TASK DESCRIPTION:
Scan the material for the word "agent", then return every line where it appears.

################

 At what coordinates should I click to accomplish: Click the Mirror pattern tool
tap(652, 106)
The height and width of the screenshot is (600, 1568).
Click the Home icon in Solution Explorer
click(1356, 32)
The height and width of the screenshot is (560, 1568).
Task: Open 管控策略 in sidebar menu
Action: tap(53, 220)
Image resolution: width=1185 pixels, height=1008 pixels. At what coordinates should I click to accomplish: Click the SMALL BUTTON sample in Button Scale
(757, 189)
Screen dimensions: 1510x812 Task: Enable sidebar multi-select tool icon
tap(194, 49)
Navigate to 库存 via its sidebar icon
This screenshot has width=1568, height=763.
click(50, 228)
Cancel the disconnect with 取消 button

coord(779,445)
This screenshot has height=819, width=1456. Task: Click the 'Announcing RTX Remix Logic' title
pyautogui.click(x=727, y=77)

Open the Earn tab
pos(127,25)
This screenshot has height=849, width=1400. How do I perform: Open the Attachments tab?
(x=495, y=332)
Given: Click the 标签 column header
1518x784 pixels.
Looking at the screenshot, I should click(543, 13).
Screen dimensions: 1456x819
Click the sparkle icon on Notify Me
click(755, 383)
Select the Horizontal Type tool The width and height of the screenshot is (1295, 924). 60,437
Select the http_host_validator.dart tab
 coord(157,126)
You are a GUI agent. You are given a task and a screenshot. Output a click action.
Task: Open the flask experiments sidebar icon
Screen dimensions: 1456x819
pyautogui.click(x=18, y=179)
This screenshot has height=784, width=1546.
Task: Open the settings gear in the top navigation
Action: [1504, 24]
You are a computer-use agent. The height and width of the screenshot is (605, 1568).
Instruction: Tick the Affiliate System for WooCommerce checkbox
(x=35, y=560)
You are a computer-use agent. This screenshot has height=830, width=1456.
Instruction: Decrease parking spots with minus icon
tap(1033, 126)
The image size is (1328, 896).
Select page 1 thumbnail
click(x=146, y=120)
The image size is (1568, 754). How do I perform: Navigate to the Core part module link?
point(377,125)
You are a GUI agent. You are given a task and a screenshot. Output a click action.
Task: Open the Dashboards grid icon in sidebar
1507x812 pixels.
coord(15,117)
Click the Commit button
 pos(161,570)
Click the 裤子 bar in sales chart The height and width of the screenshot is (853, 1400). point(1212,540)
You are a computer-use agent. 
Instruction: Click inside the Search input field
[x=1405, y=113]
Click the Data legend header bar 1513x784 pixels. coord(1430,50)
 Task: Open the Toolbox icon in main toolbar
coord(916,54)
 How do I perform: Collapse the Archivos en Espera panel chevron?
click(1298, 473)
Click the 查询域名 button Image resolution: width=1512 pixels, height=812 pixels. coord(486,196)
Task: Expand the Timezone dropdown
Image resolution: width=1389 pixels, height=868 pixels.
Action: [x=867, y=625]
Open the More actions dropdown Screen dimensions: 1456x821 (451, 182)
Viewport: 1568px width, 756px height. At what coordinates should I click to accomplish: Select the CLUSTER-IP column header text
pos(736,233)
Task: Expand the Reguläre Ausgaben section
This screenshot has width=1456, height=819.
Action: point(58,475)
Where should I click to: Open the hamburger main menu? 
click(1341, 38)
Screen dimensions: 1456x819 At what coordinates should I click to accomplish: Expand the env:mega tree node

################

ANSWER SECTION:
You are a GUI agent. You are given a task and a screenshot. Output a click action.
You are a computer-use agent. The height and width of the screenshot is (605, 1568).
You are a computer-use agent. This screenshot has height=830, width=1456.
You are a GUI agent. You are given a task and a screenshot. Output a click action.
You are a computer-use agent. 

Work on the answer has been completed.